**Written instruction:**
Render the data below as a Markdown table, from the start through the line with "tap(1402, 31)", both ends included. Use the columns Row and Line, numbering each row, and skip blank lines.

Rows of pointing data
# # # # #

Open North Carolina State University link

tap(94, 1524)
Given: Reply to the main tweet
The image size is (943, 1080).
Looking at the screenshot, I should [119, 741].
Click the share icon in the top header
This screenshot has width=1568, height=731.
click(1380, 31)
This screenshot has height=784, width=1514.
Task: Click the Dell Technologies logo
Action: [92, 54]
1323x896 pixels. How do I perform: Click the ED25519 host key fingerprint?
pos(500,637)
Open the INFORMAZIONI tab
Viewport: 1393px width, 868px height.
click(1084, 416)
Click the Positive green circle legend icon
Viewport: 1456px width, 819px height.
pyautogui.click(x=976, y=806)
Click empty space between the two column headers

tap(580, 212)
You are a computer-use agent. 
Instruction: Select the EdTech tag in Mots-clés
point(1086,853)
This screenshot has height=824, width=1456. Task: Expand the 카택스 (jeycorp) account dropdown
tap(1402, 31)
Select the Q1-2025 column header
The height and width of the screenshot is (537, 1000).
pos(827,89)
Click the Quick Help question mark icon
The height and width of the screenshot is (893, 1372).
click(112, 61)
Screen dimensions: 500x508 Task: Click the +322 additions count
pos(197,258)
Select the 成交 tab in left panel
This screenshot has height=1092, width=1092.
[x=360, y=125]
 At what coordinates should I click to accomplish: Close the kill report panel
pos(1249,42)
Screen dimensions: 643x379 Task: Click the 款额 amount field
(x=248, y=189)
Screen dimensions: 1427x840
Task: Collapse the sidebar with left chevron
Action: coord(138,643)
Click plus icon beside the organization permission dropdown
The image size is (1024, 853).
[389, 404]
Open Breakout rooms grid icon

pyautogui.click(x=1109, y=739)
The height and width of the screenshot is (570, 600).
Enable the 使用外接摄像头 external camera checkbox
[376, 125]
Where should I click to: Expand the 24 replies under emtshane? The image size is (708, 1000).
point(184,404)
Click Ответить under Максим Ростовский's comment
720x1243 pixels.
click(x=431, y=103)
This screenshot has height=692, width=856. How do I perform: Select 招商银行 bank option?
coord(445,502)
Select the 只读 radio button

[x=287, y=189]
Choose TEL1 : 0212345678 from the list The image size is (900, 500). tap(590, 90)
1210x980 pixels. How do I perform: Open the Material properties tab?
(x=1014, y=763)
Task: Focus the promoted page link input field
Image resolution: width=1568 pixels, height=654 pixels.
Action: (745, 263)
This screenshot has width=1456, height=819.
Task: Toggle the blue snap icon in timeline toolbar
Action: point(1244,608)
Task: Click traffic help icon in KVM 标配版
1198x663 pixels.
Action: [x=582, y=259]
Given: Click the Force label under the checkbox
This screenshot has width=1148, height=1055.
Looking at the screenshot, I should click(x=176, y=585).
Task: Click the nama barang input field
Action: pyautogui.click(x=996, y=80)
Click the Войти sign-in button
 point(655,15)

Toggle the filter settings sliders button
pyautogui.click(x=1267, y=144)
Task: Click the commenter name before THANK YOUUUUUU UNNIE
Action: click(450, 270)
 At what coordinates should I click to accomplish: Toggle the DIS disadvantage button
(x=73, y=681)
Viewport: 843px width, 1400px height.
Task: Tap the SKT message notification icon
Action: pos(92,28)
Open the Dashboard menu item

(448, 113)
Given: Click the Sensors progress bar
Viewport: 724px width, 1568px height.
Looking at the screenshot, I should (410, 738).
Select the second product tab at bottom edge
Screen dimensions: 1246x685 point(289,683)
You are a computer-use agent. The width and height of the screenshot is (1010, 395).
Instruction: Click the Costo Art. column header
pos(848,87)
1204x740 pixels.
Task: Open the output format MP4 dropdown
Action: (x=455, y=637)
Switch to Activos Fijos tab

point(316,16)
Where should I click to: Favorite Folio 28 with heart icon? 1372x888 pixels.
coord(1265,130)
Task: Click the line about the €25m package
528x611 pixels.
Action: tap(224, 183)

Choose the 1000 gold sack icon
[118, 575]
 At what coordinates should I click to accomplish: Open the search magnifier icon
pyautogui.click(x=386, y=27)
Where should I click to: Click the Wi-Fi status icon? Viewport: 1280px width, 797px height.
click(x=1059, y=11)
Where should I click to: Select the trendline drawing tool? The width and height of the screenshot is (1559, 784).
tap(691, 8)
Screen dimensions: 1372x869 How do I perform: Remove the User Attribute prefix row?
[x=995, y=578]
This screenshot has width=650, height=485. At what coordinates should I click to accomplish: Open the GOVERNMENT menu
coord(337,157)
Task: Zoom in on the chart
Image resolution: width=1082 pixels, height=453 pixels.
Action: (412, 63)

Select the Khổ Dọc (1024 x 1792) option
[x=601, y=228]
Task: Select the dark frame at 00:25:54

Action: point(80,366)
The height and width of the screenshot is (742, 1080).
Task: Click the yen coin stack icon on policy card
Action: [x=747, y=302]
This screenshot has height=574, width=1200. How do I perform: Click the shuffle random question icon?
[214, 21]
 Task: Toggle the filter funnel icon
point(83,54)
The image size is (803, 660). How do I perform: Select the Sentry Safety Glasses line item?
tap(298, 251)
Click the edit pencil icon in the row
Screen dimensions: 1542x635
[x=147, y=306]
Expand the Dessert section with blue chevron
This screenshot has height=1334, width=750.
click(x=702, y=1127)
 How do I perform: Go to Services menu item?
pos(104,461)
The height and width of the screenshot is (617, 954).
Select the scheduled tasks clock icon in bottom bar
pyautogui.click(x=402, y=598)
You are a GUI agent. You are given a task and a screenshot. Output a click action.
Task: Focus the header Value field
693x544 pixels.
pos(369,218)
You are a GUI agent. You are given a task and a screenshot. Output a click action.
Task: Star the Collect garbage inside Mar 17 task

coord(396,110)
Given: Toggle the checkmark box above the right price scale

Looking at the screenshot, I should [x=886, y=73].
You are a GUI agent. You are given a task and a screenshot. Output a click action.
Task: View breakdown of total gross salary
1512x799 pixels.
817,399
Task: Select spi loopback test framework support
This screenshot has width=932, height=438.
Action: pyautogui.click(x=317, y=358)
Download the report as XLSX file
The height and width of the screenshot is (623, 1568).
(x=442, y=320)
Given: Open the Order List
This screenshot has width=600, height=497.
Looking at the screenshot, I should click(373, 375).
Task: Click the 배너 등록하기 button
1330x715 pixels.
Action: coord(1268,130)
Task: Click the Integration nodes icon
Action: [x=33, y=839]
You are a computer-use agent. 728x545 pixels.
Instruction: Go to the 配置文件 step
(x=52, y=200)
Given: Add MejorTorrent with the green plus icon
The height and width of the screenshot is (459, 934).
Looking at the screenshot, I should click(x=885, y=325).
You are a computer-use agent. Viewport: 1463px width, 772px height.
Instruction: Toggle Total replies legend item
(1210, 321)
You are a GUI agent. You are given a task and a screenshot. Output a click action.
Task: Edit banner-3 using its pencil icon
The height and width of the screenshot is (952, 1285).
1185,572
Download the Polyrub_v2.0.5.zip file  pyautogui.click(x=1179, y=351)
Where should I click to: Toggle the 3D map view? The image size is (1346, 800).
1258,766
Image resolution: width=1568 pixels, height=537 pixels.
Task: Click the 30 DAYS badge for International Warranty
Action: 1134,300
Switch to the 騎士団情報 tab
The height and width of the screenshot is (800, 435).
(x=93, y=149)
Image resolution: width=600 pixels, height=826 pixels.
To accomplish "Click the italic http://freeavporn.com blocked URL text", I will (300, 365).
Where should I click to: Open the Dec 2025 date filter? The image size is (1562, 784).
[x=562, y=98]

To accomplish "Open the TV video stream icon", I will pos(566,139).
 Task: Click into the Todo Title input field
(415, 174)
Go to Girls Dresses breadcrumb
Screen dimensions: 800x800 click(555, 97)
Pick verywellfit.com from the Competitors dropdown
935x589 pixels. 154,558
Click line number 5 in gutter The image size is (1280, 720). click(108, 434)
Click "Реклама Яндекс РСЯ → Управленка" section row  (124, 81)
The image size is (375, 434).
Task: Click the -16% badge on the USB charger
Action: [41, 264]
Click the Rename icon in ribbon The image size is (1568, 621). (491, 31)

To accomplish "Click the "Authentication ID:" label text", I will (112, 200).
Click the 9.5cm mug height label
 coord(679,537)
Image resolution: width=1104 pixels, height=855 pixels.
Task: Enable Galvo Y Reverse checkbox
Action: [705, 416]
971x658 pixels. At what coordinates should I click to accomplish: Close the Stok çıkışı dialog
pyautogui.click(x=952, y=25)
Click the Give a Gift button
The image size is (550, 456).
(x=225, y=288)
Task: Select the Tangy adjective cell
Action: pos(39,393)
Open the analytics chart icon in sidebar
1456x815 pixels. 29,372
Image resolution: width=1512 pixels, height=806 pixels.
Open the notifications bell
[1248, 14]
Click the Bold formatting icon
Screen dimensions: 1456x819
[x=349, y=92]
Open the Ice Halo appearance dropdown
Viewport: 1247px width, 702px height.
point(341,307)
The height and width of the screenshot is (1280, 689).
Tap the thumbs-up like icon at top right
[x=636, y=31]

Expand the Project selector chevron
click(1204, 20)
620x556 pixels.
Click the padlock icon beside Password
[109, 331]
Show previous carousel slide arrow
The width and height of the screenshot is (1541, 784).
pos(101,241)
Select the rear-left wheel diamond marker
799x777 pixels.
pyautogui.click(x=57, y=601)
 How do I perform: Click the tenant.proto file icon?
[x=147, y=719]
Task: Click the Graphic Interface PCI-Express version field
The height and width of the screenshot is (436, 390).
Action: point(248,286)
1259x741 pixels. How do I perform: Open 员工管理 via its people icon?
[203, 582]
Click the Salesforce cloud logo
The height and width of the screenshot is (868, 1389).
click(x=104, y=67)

# # # # #

**Complete response:**
| Row | Line |
|---|---|
| 1 | Open North Carolina State University link |
| 2 | tap(94, 1524) |
| 3 | Given: Reply to the main tweet |
| 4 | The image size is (943, 1080). |
| 5 | Looking at the screenshot, I should [119, 741]. |
| 6 | Click the share icon in the top header |
| 7 | This screenshot has width=1568, height=731. |
| 8 | click(1380, 31) |
| 9 | This screenshot has height=784, width=1514. |
| 10 | Task: Click the Dell Technologies logo |
| 11 | Action: [92, 54] |
| 12 | 1323x896 pixels. How do I perform: Click the ED25519 host key fingerprint? |
| 13 | pos(500,637) |
| 14 | Open the INFORMAZIONI tab |
| 15 | Viewport: 1393px width, 868px height. |
| 16 | click(1084, 416) |
| 17 | Click the Positive green circle legend icon |
| 18 | Viewport: 1456px width, 819px height. |
| 19 | pyautogui.click(x=976, y=806) |
| 20 | Click empty space between the two column headers |
| 21 | tap(580, 212) |
| 22 | You are a computer-use agent.  |
| 23 | Instruction: Select the EdTech tag in Mots-clés |
| 24 | point(1086,853) |
| 25 | This screenshot has height=824, width=1456. Task: Expand the 카택스 (jeycorp) account dropdown |
| 26 | tap(1402, 31) |